With the exclusive distribution in Belgium of the product lines of :

R - Biopharm AG   www.r-biopharm.de


 

 Also Fapas  www.fapas.com

 

 

 And    DSM    -   Rotronic

 

 

 

 

 

 

 

 

 

 

 

 

 

 

 

 

 

 

 

 

 

 

DHEA Elisa                  

BL-47-E

For in vitro diagnostic use only

 

1       Introduction

Dehydroepiandoresterone (DHEA; androstenolone; 3b-hydroxy-5-androsten-17-one) is a C19 steroid produced in the adrenal cortex and, to a lesser extent, gonads. DHEA serves as a precursor in testosterone and estrogen synthesis. Due to the presence of a 17-oxo (rather than hydroxyl) group, DHEA has relatively weak androgenic activity, which has been estimated at ~10% that of testosterone. However in neonates, peripubertal children and in adult women, circulating DHEA levels may be several-fold higher than testosterone concentrations, and rapid peripheral tissue conversion to more potent androgens (androstenedione and testosterone) and estrogens may occur. Moreover, DHEA has relatively low affinity for sex-hormone binding globulin. These factors may enhance the physiologic biopotency of DHEA.

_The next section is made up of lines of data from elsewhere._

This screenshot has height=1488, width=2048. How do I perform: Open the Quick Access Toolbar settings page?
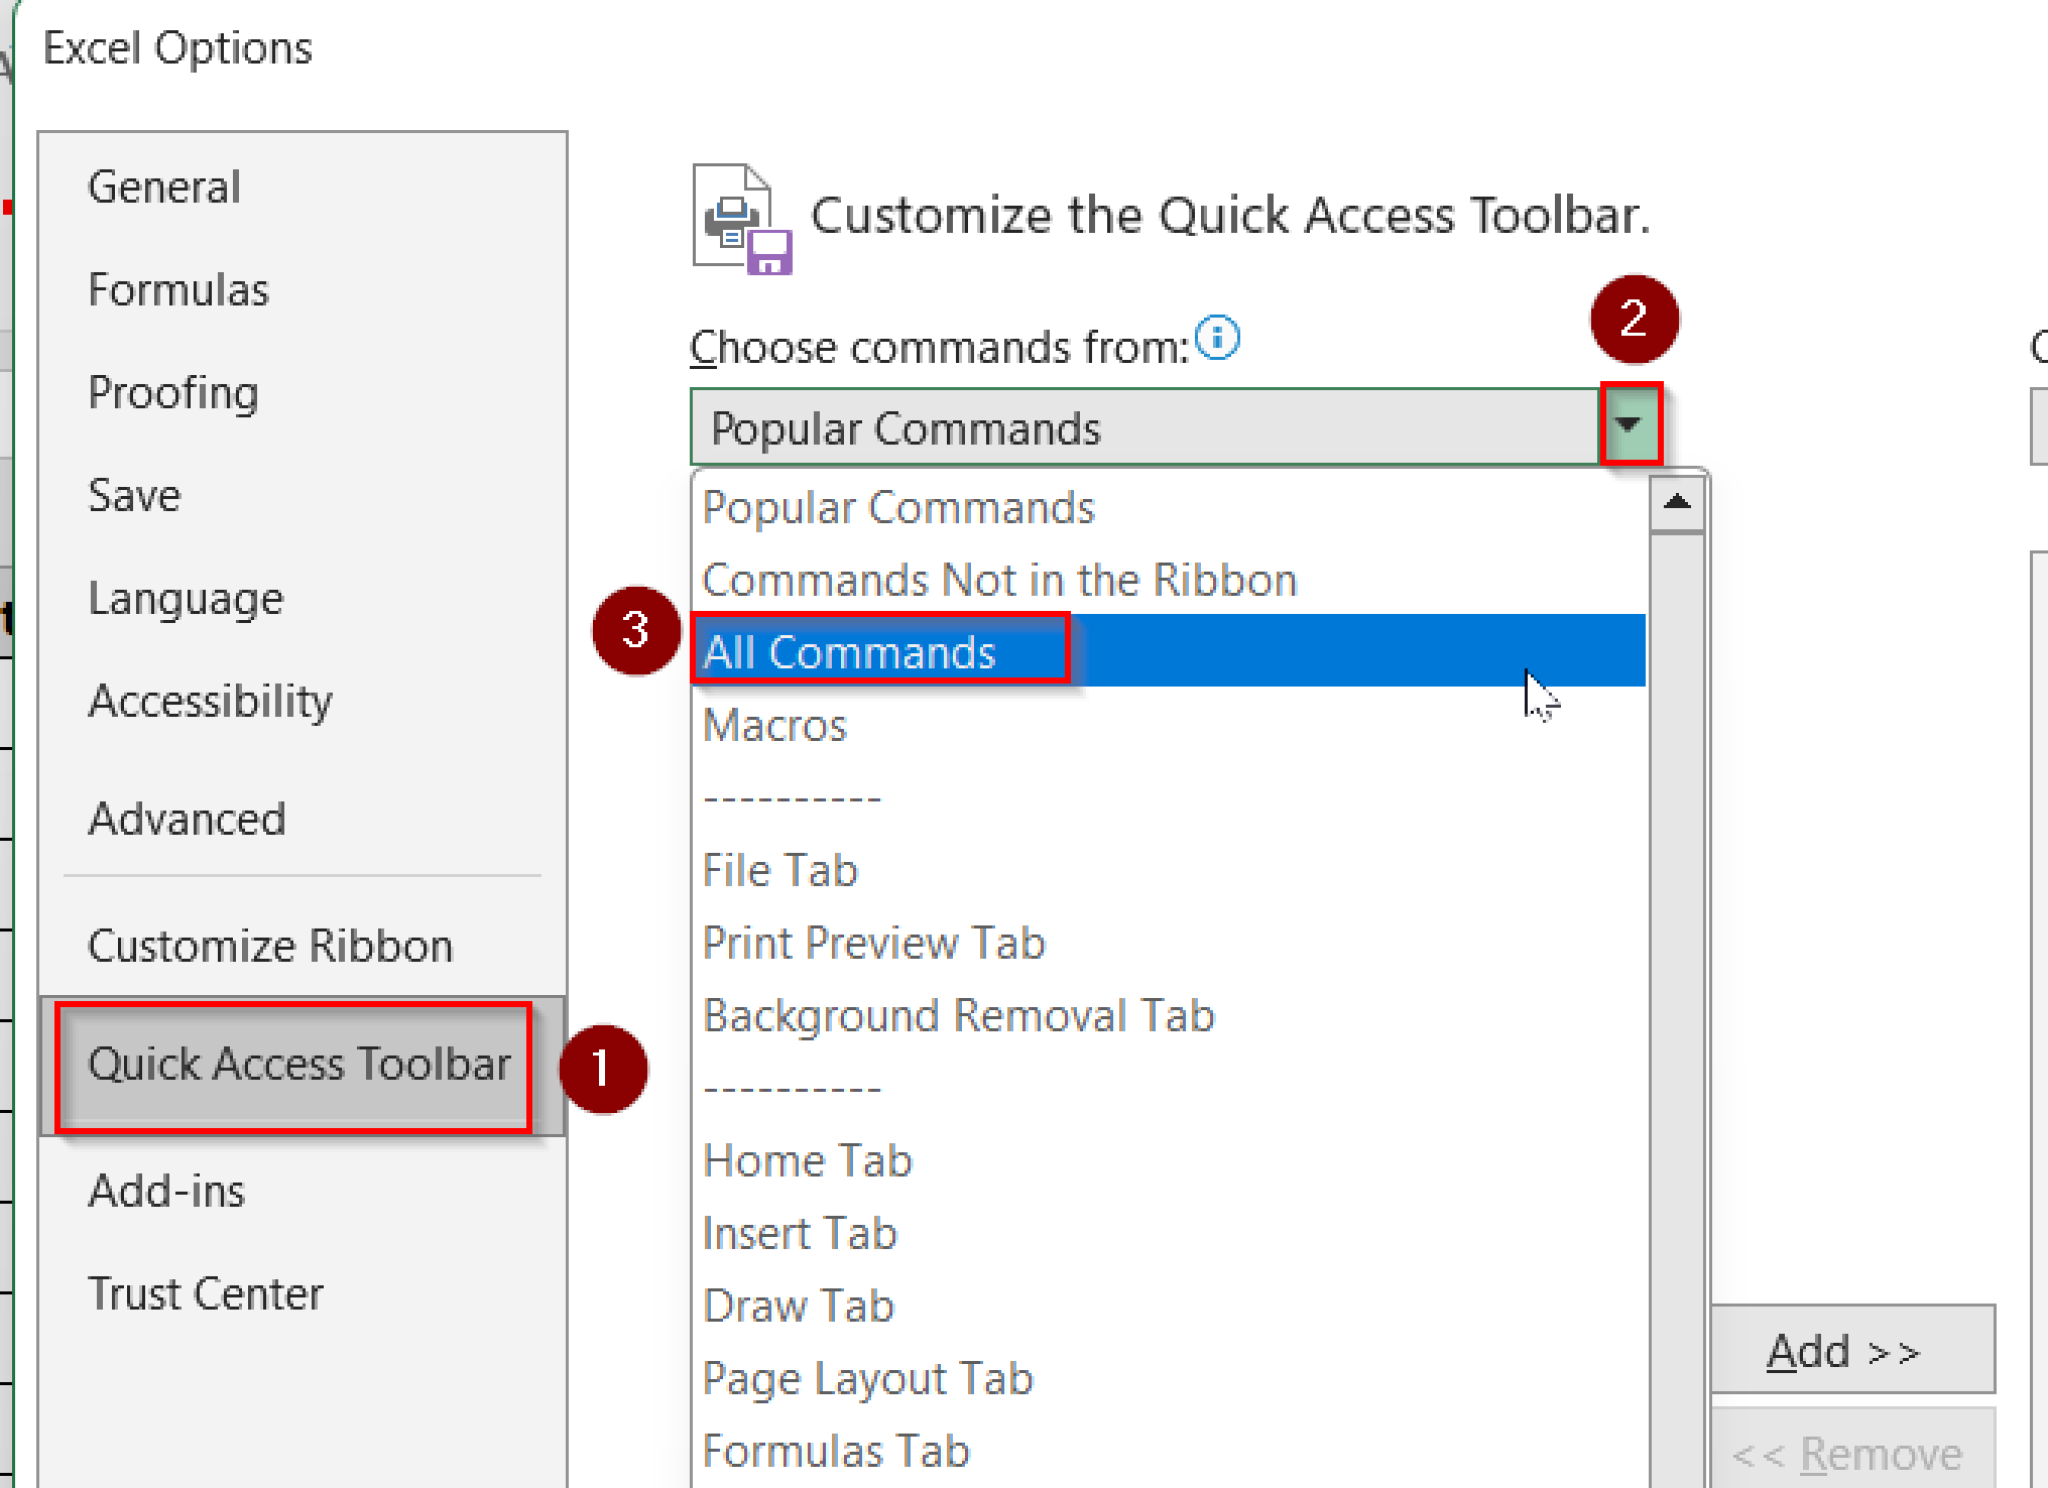298,1064
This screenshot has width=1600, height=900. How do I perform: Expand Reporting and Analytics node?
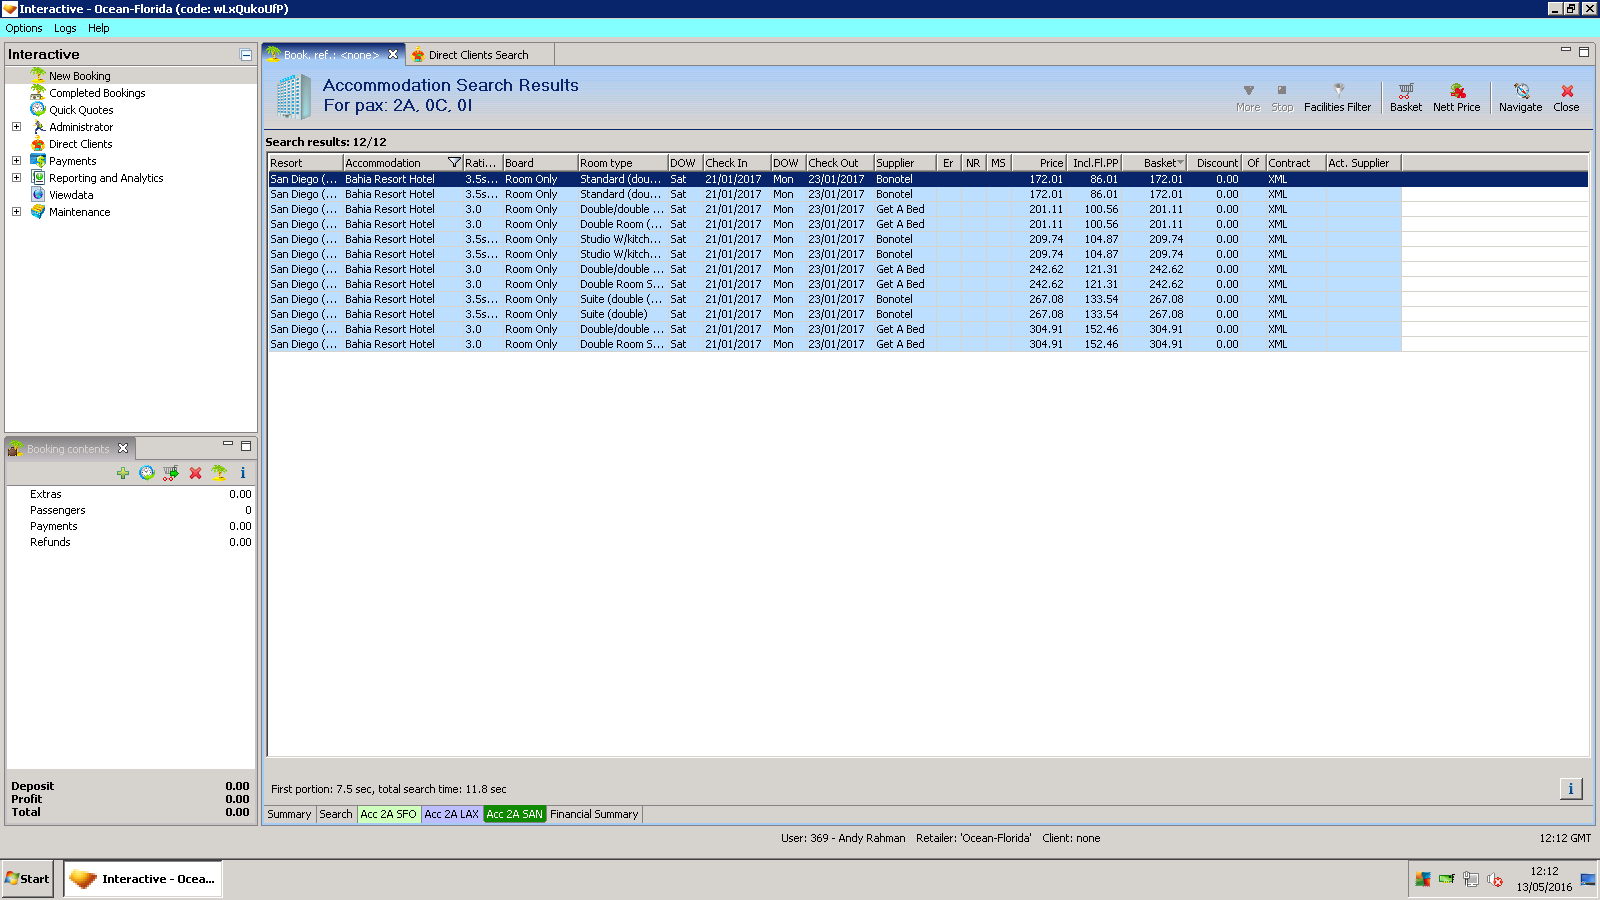click(x=16, y=178)
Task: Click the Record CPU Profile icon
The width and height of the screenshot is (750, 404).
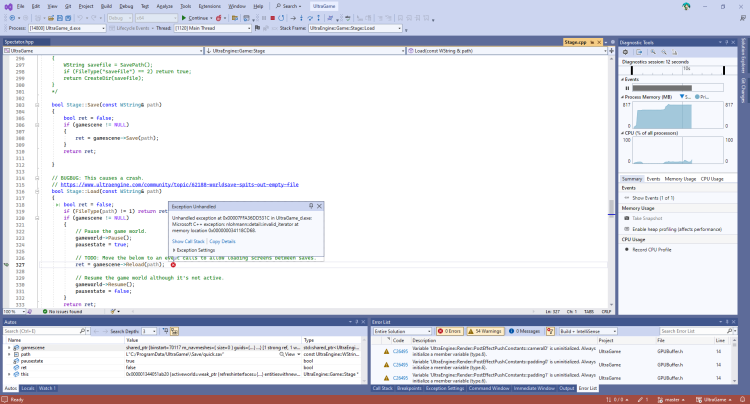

The physiologic role of DHEA has not been conclusively defined. A variety of in vitro effects, including antiproliferative effects in different cell lines and effects on enzyme-mediated cell metabolism, have been reported. In vivo studies suggest that DHEA may affect cholesterol and lipid metabolism, insulin sensitivity and secretion and immune function. Abnormal DHEA levels have been reported in schizophrenia and obesity. Therapeutic administration of DHEA has been proposed for several conditions, including obesity and cardiovascular disease.

Serum DHEA levels are relatively high in the fetus and neonate, low during childhood, and increase during puberty. Increased levels of DHEA during adrenarche may contribute to the development of secondary sexual hair. Serum DHEA levels progressively decline after the third decade of life. No consistent changes in serum DHEA levels occur during the menstrual cycle or pregnancy; however, parity may lower serum DHEA levels in premenopausal women.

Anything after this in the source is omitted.